Dr. Strohmeyer’s research interests are studying a transcription factor family that plays a central role in regulating several cellular programs of interest in Alzheimer’s disease. This family is known as the CCAAT/Enhancer Binding Proteins (C/EBPs) and is a family of six genes. Together and in combination with other types of transcription factors, C/EBPs help regulate cellular programs of energy metabolism, cell proliferation and differentiation, and inflammation. Though all are important areas in Alzheimer’s research, Dr. Strohmeyer is currently focusing on studying the role of C/EBPs in regulating the expression of inflammatory genes in microglia and astrocyte cells in the brain in Alzheimer's disease.

This research project encompasses four major objectives:

• Characterizing the expression pattern of each C/EBP isoform in human brain tissue and in brain cell cultures.

• Assessing the functionality of C/EBPs in modulating the expression of cytokine, chemokine, complement, iNOS, and other inflammatory genes.

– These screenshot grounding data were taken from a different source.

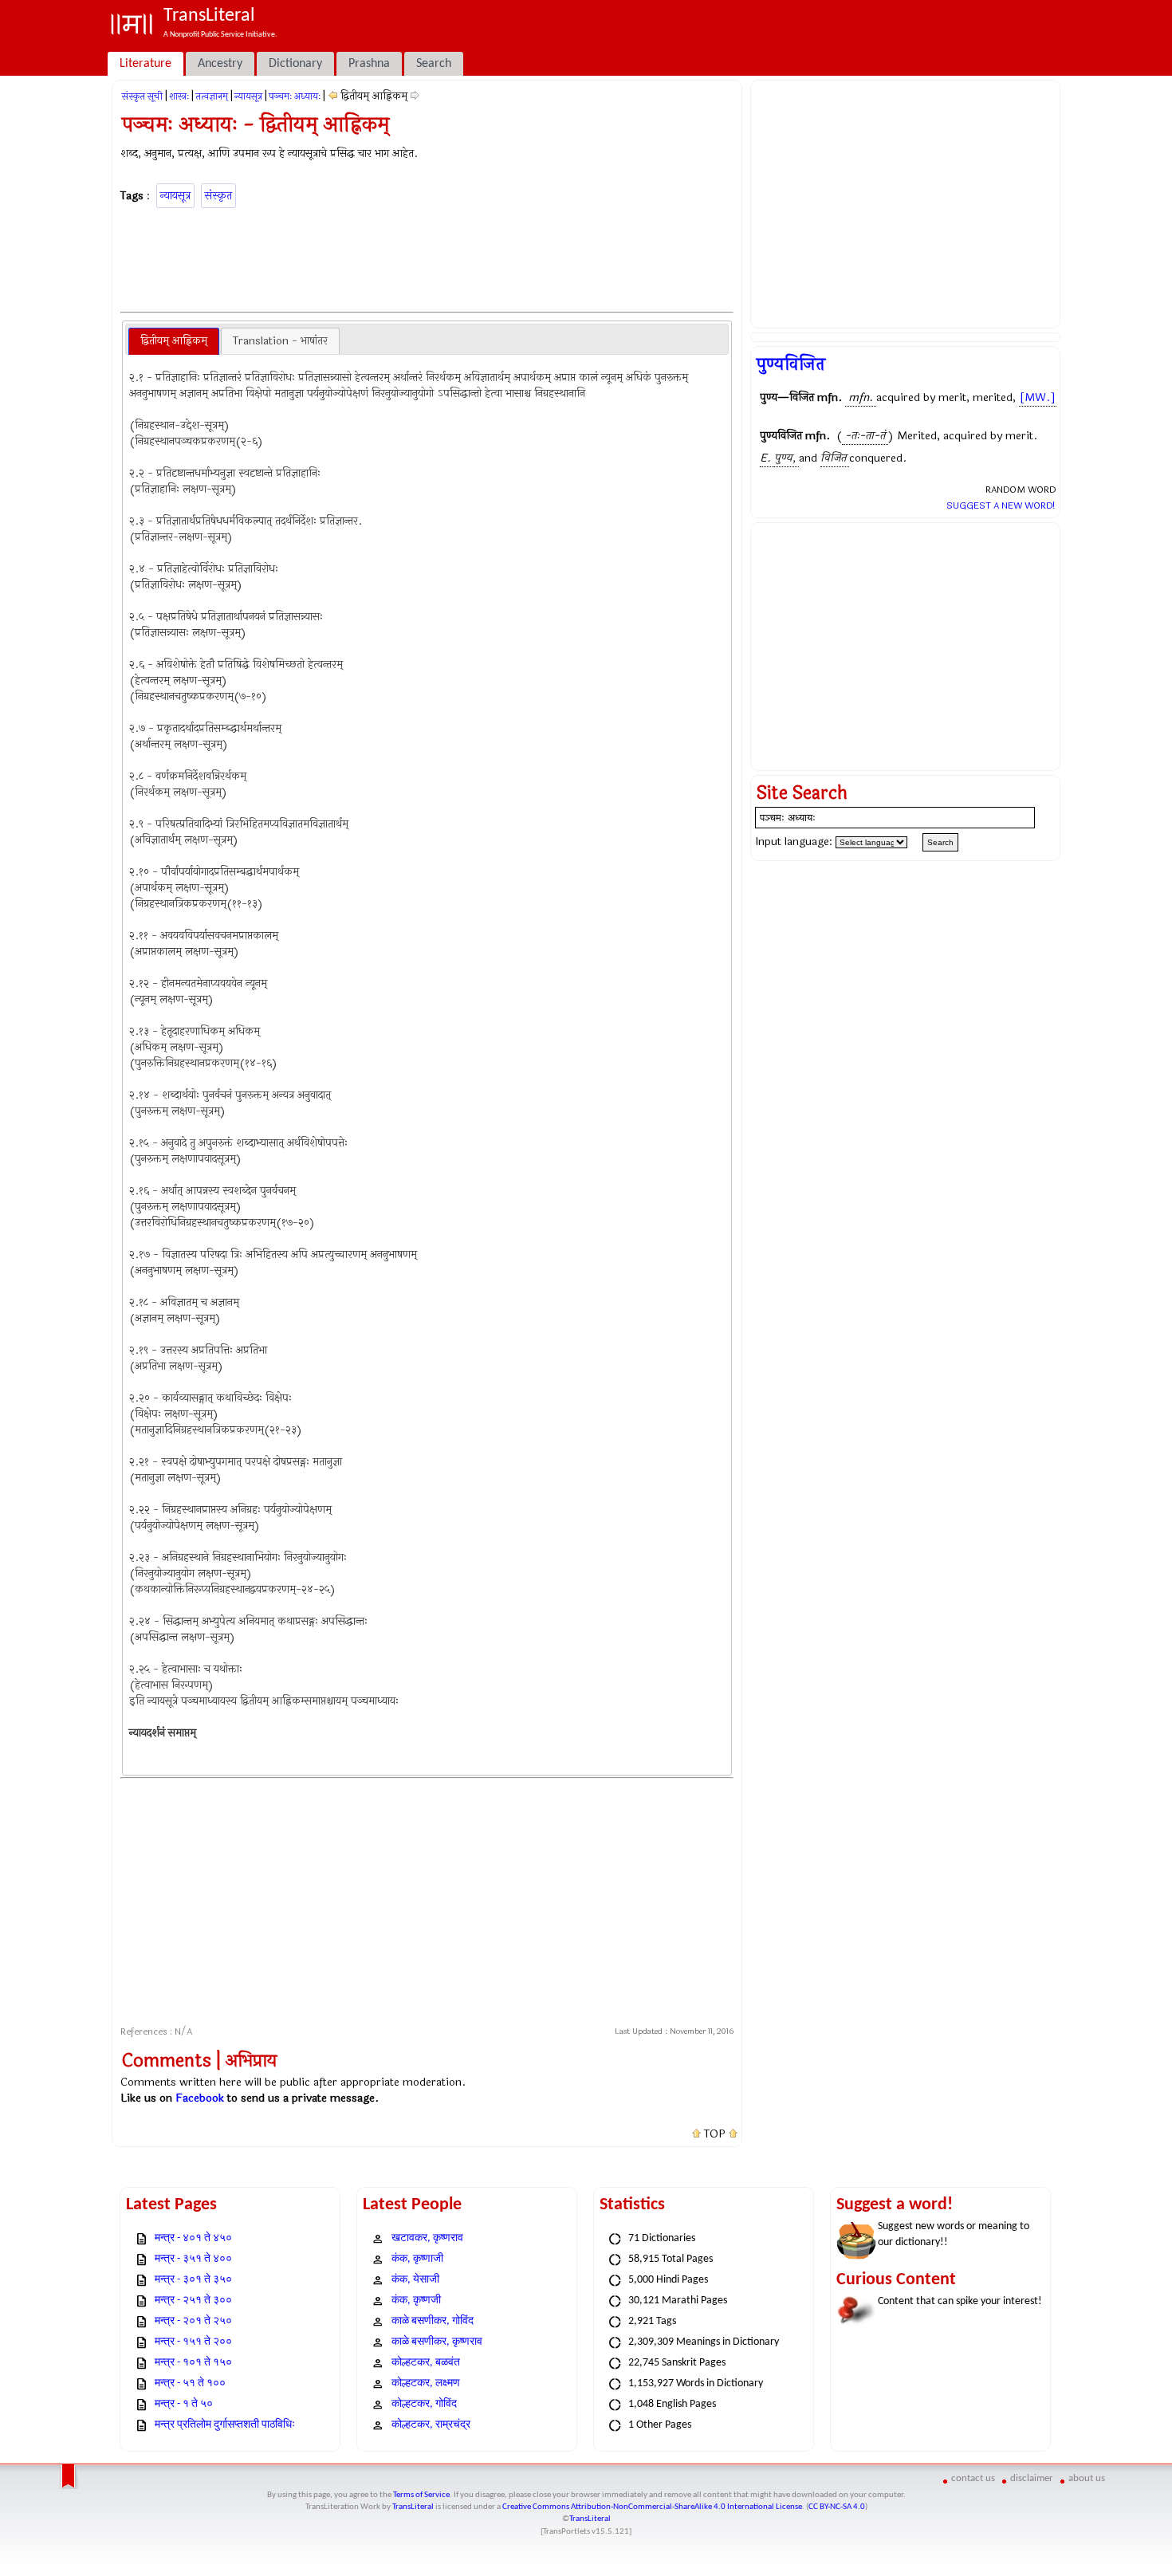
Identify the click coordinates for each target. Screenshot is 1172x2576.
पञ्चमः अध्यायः (295, 96)
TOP (715, 2134)
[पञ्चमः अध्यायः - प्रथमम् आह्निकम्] (332, 96)
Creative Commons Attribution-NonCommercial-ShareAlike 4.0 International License (652, 2507)
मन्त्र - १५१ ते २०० (193, 2342)
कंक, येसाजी (415, 2280)
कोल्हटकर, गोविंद (424, 2404)
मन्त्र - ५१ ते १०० (190, 2383)
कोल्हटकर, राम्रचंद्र (430, 2425)
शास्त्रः (179, 96)
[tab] (173, 341)
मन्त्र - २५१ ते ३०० (193, 2301)
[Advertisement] (427, 257)
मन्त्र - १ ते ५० (184, 2404)
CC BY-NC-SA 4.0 (836, 2507)
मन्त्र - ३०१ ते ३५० (193, 2280)
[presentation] (173, 341)
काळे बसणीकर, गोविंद (432, 2321)
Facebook (199, 2098)
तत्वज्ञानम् (211, 96)
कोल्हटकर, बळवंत (425, 2363)
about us (1086, 2478)
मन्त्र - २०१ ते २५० (193, 2321)
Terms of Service (421, 2495)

• Assessing the role of C/EBPs in glial cell activation and differentiation in response to inflammatory stimuli and β-amyloid protein.

• Determining whether C/EBPs may be modulated by an anti-inflammatory signaling pathways triggered by cholesterol-lowering drugs collectively known as statins.

Summer Project:

Establish mouse microglia cell line (BV-2) and treat with amyloid, NSAIDs, and statins and measure C/EBP levels by western blot in these cultures under these treatment conditions.

Immunocytochemistry of BV-2 mouse microglia cells for each of the C/EBP isoforms under each of the conditions described above.

Development of IL-1, IL-6, and TNF-α ELISAs to measure these cytokines in BV-2 mouse microglia cultures under each of the conditions described above.

Immunohistochemistry in human brain sections for each of the C/EBP isoforms.

Western Blot assay of human brain protein extracts for each of the C/EBP isoforms.

Immunocytochemistry of BV-2 mouse microglia cells for each of the C/EBP isoforms.